I've been trying to find some info on the web about camping at these two spots, no luck. I'm just wondering if you have to make reservations, or can I just show up, and set up camp? Thanks in advance.


----------



## allenww (Apr 11, 2012)

Coopers is much bigger and busier than Rock Creek, which is above the hatchery (but below the lake) and has maybe ten or twelve spots and a bivy. 

RC is also right on the road, if that matters.  (in the summertime, when there has been no rain, it does make a difference).

Don't forget  _______.  (I can't remember).  But it is a small campground right on the river just east of the hatchery road.

All of these, when I was last there, were first come, first served. 

wa


----------



## bassboy1 (Apr 11, 2012)

> Don't forget _______. (I can't remember).
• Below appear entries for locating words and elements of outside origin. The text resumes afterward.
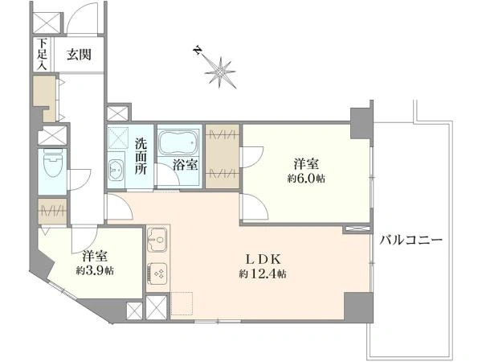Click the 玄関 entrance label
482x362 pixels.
coord(79,55)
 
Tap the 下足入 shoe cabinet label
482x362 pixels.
coord(42,54)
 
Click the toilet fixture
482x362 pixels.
coord(53,163)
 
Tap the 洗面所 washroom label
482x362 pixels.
coord(141,156)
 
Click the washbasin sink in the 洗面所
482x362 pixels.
coord(116,171)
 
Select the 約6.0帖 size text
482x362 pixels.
coord(306,179)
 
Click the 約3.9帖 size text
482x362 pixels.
coord(95,270)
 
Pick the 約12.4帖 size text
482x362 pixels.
coord(263,274)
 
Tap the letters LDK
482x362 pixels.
coord(263,260)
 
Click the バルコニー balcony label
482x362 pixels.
coord(411,240)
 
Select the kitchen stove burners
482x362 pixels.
coord(157,273)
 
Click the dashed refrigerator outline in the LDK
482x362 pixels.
coord(182,303)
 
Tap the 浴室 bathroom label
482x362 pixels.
coord(185,165)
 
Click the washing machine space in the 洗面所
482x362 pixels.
coord(118,137)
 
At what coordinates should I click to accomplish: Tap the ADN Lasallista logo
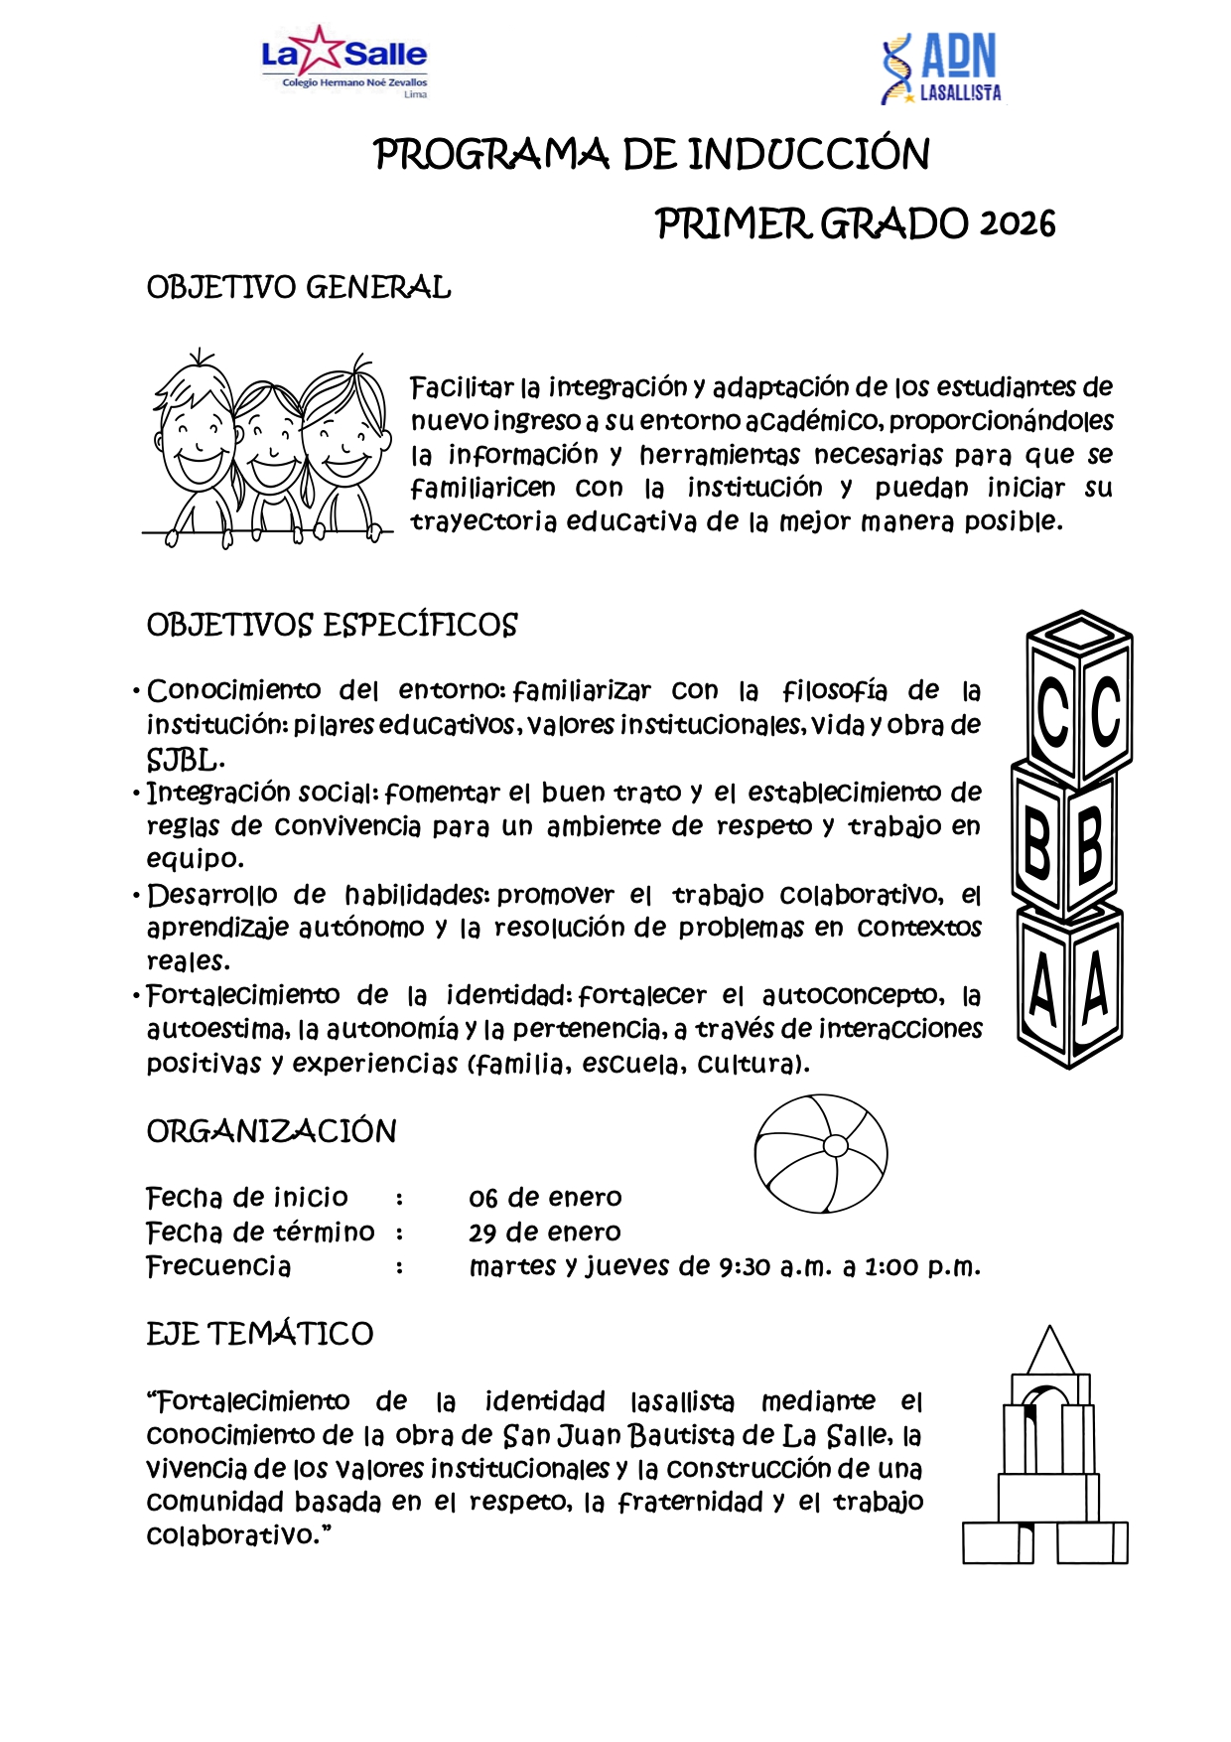(x=941, y=69)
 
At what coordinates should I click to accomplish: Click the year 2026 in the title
(x=1018, y=224)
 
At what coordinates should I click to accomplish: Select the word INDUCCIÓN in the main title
(x=808, y=155)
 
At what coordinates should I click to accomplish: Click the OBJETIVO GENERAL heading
(x=299, y=288)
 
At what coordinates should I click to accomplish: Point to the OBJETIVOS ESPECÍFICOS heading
(x=332, y=626)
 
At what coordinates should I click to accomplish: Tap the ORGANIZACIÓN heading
(x=271, y=1131)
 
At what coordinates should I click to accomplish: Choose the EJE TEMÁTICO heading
(x=260, y=1334)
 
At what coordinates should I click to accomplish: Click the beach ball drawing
(x=821, y=1153)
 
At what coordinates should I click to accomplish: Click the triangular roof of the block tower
(x=1050, y=1352)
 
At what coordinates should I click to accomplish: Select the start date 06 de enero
(x=545, y=1198)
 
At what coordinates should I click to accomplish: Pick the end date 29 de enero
(x=545, y=1233)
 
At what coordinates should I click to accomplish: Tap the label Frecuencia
(x=218, y=1266)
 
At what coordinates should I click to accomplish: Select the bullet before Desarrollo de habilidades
(x=136, y=896)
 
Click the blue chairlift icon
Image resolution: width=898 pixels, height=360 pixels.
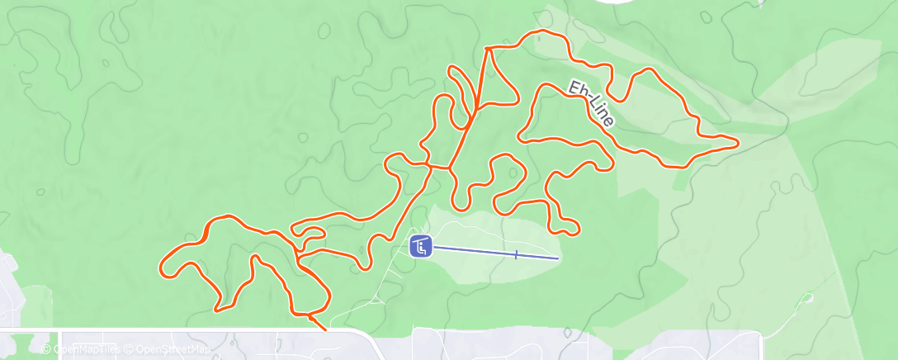coord(421,245)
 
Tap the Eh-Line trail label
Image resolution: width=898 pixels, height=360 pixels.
coord(592,103)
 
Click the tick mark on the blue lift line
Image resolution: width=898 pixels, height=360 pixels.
coord(516,254)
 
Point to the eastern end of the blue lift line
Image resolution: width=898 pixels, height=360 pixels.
coord(558,258)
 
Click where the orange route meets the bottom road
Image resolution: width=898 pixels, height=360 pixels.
coord(324,328)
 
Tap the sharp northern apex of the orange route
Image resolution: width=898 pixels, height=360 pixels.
coord(488,48)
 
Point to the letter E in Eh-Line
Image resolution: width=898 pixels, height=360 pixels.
coord(573,85)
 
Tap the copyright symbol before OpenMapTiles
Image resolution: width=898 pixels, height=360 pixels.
coord(46,349)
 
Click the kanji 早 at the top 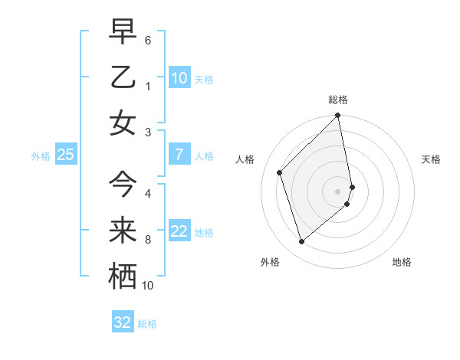123,31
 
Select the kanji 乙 123,77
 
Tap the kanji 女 123,123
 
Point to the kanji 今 123,184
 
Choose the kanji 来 123,230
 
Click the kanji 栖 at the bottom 123,276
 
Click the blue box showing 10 179,77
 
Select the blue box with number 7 179,155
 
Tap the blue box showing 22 179,231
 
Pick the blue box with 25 66,155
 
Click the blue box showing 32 123,322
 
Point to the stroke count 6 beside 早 147,39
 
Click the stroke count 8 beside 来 147,239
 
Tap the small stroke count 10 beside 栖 148,285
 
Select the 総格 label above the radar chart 338,100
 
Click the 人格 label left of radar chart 245,159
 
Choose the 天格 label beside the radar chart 432,159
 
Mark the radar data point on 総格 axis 338,116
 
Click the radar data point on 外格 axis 301,242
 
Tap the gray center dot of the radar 338,191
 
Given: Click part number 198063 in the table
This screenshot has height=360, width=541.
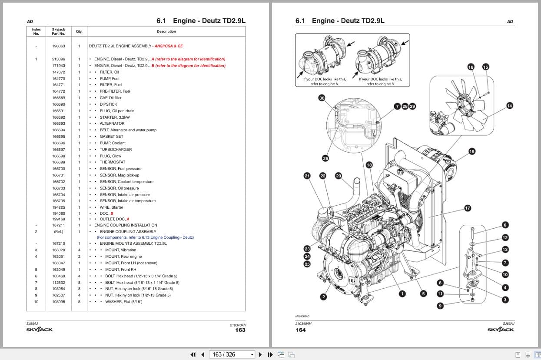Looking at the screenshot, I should (x=59, y=46).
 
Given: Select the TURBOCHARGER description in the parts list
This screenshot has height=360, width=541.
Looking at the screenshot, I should (x=116, y=150).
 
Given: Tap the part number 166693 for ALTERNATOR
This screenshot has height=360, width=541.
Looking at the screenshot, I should (x=59, y=123).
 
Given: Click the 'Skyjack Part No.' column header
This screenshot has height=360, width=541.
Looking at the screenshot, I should (x=59, y=31).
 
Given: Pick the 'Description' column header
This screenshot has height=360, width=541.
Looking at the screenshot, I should (x=166, y=31).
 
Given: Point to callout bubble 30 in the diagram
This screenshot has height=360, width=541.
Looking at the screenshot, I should (x=322, y=98).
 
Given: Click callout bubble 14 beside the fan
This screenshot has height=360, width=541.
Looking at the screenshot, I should (x=510, y=106).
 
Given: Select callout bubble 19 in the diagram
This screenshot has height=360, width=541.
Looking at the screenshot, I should (x=472, y=151).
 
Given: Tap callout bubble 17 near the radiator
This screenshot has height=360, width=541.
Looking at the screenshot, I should (x=468, y=208).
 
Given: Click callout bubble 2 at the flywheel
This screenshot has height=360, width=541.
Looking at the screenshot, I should (x=323, y=297).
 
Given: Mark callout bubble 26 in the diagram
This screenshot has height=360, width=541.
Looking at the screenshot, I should (x=325, y=158).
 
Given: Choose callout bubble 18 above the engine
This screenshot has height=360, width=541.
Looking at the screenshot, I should (x=369, y=165).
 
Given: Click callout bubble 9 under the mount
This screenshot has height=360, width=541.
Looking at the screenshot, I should (x=440, y=306).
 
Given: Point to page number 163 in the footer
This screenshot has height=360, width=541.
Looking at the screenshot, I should (x=240, y=330).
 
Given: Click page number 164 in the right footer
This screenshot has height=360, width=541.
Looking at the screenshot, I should (x=300, y=330).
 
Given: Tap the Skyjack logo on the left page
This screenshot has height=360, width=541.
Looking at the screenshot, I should (x=40, y=330).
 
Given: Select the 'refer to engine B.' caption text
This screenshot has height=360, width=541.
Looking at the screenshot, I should (x=380, y=84).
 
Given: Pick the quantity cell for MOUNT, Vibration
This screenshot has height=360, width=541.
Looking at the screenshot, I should (x=79, y=250).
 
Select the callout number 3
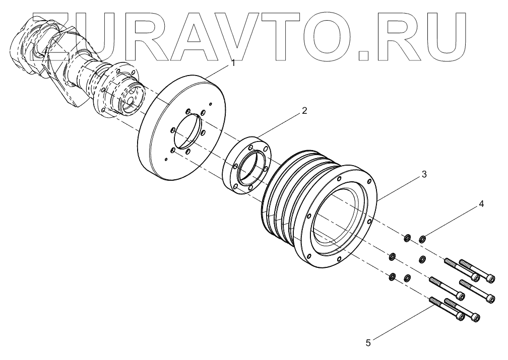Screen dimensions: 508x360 (x=424, y=174)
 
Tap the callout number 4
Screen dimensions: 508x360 (x=481, y=204)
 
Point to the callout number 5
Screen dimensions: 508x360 (x=368, y=343)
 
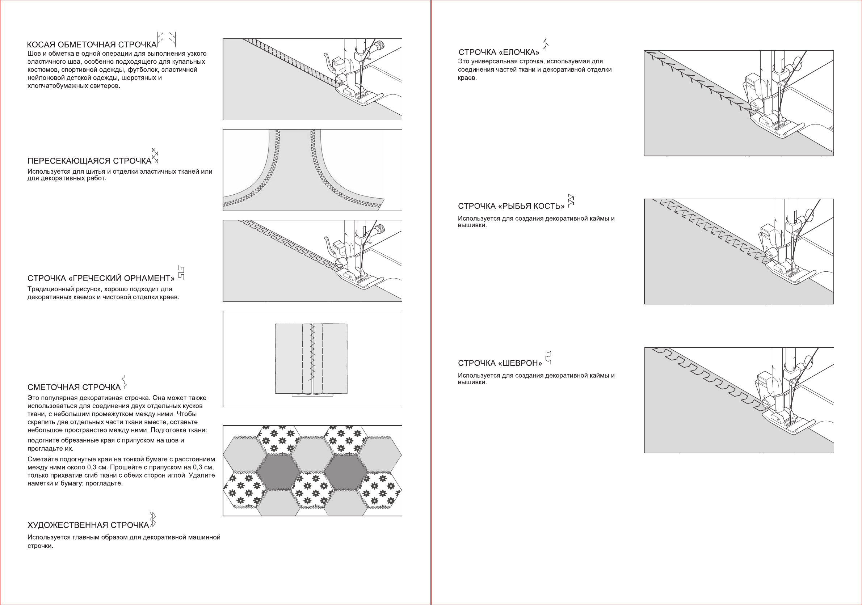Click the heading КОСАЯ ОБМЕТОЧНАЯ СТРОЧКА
tap(92, 45)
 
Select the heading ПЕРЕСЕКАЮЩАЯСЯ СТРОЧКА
tap(89, 161)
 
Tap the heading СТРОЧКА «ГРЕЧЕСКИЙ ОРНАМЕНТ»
tap(101, 278)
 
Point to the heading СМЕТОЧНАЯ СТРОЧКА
tap(74, 387)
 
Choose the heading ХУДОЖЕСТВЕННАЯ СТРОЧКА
tap(88, 525)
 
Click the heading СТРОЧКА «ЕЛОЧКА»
tap(499, 52)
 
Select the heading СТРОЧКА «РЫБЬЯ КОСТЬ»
tap(511, 206)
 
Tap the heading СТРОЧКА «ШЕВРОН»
tap(500, 363)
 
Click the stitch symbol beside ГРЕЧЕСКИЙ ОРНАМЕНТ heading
tap(181, 273)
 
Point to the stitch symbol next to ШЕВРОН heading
tap(548, 358)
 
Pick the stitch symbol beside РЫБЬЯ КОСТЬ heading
tap(571, 201)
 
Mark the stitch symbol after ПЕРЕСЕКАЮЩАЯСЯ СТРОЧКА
tap(155, 155)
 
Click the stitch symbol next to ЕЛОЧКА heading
tap(546, 44)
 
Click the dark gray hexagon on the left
tap(278, 471)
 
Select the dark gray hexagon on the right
tap(346, 471)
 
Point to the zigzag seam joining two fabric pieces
tap(312, 353)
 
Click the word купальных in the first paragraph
tap(190, 62)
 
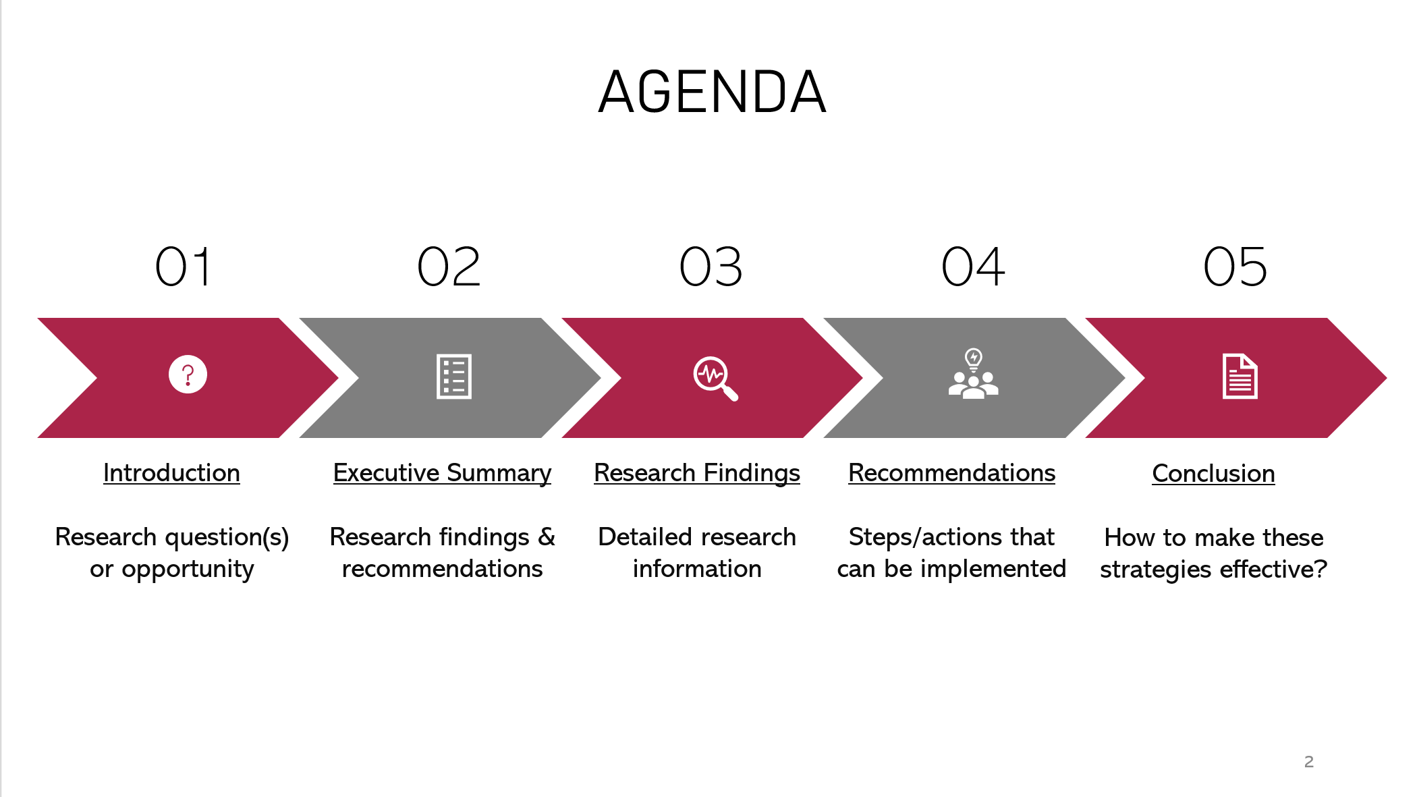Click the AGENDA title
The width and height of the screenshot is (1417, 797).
pyautogui.click(x=712, y=92)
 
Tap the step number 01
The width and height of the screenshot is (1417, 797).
pyautogui.click(x=184, y=267)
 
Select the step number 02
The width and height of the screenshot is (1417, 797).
pyautogui.click(x=449, y=267)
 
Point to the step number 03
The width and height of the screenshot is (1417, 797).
pyautogui.click(x=711, y=267)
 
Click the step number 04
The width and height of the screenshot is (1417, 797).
pyautogui.click(x=973, y=267)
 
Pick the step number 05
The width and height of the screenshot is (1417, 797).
pyautogui.click(x=1235, y=267)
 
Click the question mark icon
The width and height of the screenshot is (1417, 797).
pyautogui.click(x=188, y=374)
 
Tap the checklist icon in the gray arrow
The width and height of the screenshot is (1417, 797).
pyautogui.click(x=454, y=377)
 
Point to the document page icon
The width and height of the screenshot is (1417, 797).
pyautogui.click(x=1240, y=376)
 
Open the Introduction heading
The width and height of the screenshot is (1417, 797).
pyautogui.click(x=171, y=473)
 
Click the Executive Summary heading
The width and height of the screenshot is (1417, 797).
pyautogui.click(x=442, y=473)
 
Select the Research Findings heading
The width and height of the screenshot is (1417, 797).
pyautogui.click(x=697, y=473)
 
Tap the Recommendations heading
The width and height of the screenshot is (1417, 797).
pyautogui.click(x=951, y=473)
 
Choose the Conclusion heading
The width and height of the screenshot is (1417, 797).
pyautogui.click(x=1213, y=474)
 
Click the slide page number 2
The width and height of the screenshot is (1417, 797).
pyautogui.click(x=1309, y=762)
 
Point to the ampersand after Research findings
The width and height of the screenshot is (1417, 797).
pyautogui.click(x=547, y=537)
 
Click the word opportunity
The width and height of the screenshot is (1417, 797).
pyautogui.click(x=188, y=570)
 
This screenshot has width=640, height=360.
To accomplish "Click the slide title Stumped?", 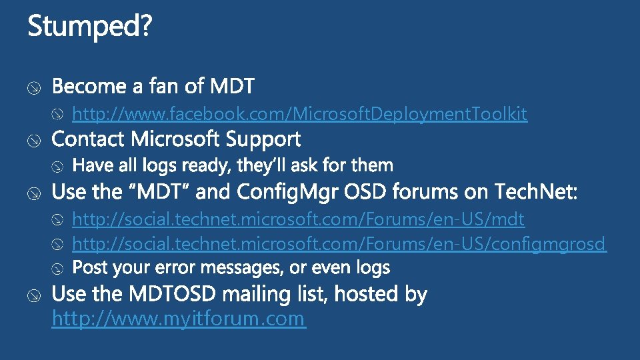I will point(90,27).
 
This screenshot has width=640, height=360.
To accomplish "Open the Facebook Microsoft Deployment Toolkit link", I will point(299,115).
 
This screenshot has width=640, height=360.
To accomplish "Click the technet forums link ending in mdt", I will point(298,219).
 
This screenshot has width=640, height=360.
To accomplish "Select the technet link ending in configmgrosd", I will point(339,244).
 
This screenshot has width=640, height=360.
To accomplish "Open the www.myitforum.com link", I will point(178,319).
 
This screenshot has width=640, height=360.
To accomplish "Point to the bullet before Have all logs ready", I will point(58,166).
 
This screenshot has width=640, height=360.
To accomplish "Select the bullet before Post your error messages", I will point(58,269).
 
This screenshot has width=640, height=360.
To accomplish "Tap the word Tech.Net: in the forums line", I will point(537,193).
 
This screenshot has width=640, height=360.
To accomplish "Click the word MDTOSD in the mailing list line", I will point(167,294).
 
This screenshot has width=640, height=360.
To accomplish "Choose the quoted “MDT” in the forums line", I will point(158,193).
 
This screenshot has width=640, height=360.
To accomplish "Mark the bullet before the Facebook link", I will point(58,115).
But it is a small campground right on the river just east of the hatchery road.



Deep Hole is the name of that one.  

As far as up the road on Rock Creek, past the hatchery, there is the Frank Gross Campground, which is a very nice carcamping setup much like they have at Deep Hole, Winfield Scott, et al, and a handful of more primitive areas, which are just pulloffs from the road (though still right next to the road, and dusty during a dry spell) with flat ground enough for a tent or two.


----------



## Danny Leigh (Apr 12, 2012)

Also, those on RC, Coopers, and Deep Hole do not take reservations. Fridays and Saturdays are crowded with usually many leaving on Sundays.


----------



## General P (Jun 20, 2012)

There are some camping some good if you want to walk a little on the north end of rock creek. Just look for the bridge on the left going north.


----------



## General P (Jun 20, 2012)

And the last time I was there it was just show up and camp.


----------



## riprap (Jun 20, 2012)

Coopers creek campground is just a mile from here and they have water and a bathroom. Mulky has no water.

http://www.fs.usda.gov/wps/portal/f...ee-Oconee+National+Forests+-+Mulky+Campground


----------



## Meriwether Mike (Jun 20, 2012)

Mulky Campground now has a well for water containers and no-flush bathrooms.


----------



## westcobbdog (Jun 24, 2012)

up the road above the Rock creek Hatchery and above the lake at Rock Creek, maybe 30 minutes crawling along the winding forest service road is I think Noontootla or Nimblewill. Very small water but very pretty and secluded. Get a map of the Chattahoochee NF and study it..it can lead you to some great spots that aren't too crowded if you are willing to put in a little extra driving or walking.


----------